## Records from a collection:
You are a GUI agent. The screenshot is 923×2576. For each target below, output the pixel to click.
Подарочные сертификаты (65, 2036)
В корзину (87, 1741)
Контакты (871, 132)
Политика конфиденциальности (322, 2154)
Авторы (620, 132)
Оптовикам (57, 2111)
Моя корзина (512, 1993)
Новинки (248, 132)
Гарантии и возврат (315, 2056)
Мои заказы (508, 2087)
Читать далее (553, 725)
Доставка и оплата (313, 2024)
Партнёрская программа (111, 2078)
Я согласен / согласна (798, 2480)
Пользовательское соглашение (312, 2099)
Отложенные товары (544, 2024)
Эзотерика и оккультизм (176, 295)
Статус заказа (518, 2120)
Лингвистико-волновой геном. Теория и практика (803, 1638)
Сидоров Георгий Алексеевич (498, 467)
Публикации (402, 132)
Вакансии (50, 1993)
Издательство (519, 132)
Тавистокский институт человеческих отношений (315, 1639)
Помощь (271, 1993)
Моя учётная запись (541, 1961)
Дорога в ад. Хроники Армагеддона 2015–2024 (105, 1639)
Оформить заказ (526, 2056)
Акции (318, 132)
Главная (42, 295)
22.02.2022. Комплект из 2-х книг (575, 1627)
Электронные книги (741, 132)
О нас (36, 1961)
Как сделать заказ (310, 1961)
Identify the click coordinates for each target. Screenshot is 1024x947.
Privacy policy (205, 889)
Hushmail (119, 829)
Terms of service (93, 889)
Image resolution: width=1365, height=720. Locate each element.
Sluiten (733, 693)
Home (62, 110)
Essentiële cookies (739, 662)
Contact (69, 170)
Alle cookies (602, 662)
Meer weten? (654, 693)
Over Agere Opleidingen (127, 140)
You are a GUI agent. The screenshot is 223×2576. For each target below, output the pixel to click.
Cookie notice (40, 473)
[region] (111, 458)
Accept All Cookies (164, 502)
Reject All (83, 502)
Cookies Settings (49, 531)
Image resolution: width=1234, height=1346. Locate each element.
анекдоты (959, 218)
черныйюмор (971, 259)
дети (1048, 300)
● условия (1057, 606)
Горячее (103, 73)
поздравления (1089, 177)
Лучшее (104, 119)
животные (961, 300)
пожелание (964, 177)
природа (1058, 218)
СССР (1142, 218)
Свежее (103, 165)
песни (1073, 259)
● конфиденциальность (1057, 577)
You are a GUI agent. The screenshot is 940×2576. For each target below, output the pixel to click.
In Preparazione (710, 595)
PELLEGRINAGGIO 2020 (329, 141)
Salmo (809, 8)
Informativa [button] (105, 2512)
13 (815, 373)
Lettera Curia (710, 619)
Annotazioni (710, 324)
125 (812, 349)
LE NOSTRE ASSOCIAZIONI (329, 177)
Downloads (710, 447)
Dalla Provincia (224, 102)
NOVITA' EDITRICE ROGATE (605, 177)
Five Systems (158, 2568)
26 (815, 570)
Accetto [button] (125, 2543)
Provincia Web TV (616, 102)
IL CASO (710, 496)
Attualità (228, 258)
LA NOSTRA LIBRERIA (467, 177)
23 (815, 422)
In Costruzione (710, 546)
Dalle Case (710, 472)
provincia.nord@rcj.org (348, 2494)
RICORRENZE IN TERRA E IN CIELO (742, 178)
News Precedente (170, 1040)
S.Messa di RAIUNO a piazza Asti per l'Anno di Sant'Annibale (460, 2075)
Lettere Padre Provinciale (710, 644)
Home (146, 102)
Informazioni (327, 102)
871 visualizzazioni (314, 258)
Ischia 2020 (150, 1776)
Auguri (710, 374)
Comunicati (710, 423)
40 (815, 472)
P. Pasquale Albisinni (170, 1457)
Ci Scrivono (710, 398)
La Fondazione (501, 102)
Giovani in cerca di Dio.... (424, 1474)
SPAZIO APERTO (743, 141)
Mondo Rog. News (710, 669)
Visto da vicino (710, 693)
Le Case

## Description of the task:
Please write every line of the entries above as a JSON list of strings, one string per line, skipping any blank lines.

## Result below:
[
  "You are a GUI agent. The screenshot is 923×2576. For each target below, output the pixel to click.",
  "Подарочные сертификаты (65, 2036)",
  "В корзину (87, 1741)",
  "Контакты (871, 132)",
  "Политика конфиденциальности (322, 2154)",
  "Авторы (620, 132)",
  "Оптовикам (57, 2111)",
  "Моя корзина (512, 1993)",
  "Новинки (248, 132)",
  "Гарантии и возврат (315, 2056)",
  "Мои заказы (508, 2087)",
  "Читать далее (553, 725)",
  "Доставка и оплата (313, 2024)",
  "Партнёрская программа (111, 2078)",
  "Я согласен / согласна (798, 2480)",
  "Пользовательское соглашение (312, 2099)",
  "Отложенные товары (544, 2024)",
  "Эзотерика и оккультизм (176, 295)",
  "Статус заказа (518, 2120)",
  "Лингвистико-волновой геном. Теория и практика (803, 1638)",
  "Сидоров Георгий Алексеевич (498, 467)",
  "Публикации (402, 132)",
  "Вакансии (50, 1993)",
  "Издательство (519, 132)",
  "Тавистокский институт человеческих отношений (315, 1639)",
  "Помощь (271, 1993)",
  "Моя учётная запись (541, 1961)",
  "Дорога в ад. Хроники Армагеддона 2015–2024 (105, 1639)",
  "Оформить заказ (526, 2056)",
  "Акции (318, 132)",
  "Главная (42, 295)",
  "22.02.2022. Комплект из 2-х книг (575, 1627)",
  "Электронные книги (741, 132)",
  "О нас (36, 1961)",
  "Как сделать заказ (310, 1961)",
  "Identify the click coordinates for each target. Screenshot is 1024x947.",
  "Privacy policy (205, 889)",
  "Hushmail (119, 829)",
  "Terms of service (93, 889)",
  "Image resolution: width=1365, height=720. Locate each element.",
  "Sluiten (733, 693)",
  "Home (62, 110)",
  "Essentiële cookies (739, 662)",
  "Contact (69, 170)",
  "Alle cookies (602, 662)",
  "Meer weten? (654, 693)",
  "Over Agere Opleidingen (127, 140)",
  "You are a GUI agent. The screenshot is 223×2576. For each target below, output the pixel to click.",
  "Cookie notice (40, 473)",
  "[region] (111, 458)",
  "Accept All Cookies (164, 502)",
  "Reject All (83, 502)",
  "Cookies Settings (49, 531)",
  "Image resolution: width=1234, height=1346. Locate each element.",
  "анекдоты (959, 218)",
  "черныйюмор (971, 259)",
  "дети (1048, 300)",
  "● условия (1057, 606)",
  "Горячее (103, 73)",
  "поздравления (1089, 177)",
  "Лучшее (104, 119)",
  "животные (961, 300)",
  "пожелание (964, 177)",
  "природа (1058, 218)",
  "СССР (1142, 218)",
  "Свежее (103, 165)",
  "песни (1073, 259)",
  "● конфиденциальность (1057, 577)",
  "You are a GUI agent. The screenshot is 940×2576. For each target below, output the pixel to click.",
  "In Preparazione (710, 595)",
  "PELLEGRINAGGIO 2020 (329, 141)",
  "Salmo (809, 8)",
  "Informativa [button] (105, 2512)",
  "13 (815, 373)",
  "Lettera Curia (710, 619)",
  "Annotazioni (710, 324)",
  "125 (812, 349)",
  "LE NOSTRE ASSOCIAZIONI (329, 177)",
  "Downloads (710, 447)",
  "Dalla Provincia (224, 102)",
  "NOVITA' EDITRICE ROGATE (605, 177)",
  "Five Systems (158, 2568)",
  "26 (815, 570)",
  "Accetto [button] (125, 2543)",
  "Provincia Web TV (616, 102)",
  "IL CASO (710, 496)",
  "Attualità (228, 258)",
  "LA NOSTRA LIBRERIA (467, 177)",
  "23 (815, 422)",
  "In Costruzione (710, 546)",
  "Dalle Case (710, 472)",
  "provincia.nord@rcj.org (348, 2494)",
  "RICORRENZE IN TERRA E IN CIELO (742, 178)",
  "News Precedente (170, 1040)",
  "S.Messa di RAIUNO a piazza Asti per l'Anno di Sant'Annibale (460, 2075)",
  "Lettere Padre Provinciale (710, 644)",
  "Home (146, 102)",
  "Informazioni (327, 102)",
  "871 visualizzazioni (314, 258)",
  "Ischia 2020 (150, 1776)",
  "Auguri (710, 374)",
  "Comunicati (710, 423)",
  "40 (815, 472)",
  "P. Pasquale Albisinni (170, 1457)",
  "Ci Scrivono (710, 398)",
  "La Fondazione (501, 102)",
  "Giovani in cerca di Dio.... (424, 1474)",
  "SPAZIO APERTO (743, 141)",
  "Mondo Rog. News (710, 669)",
  "Visto da vicino (710, 693)",
  "Le Case"
]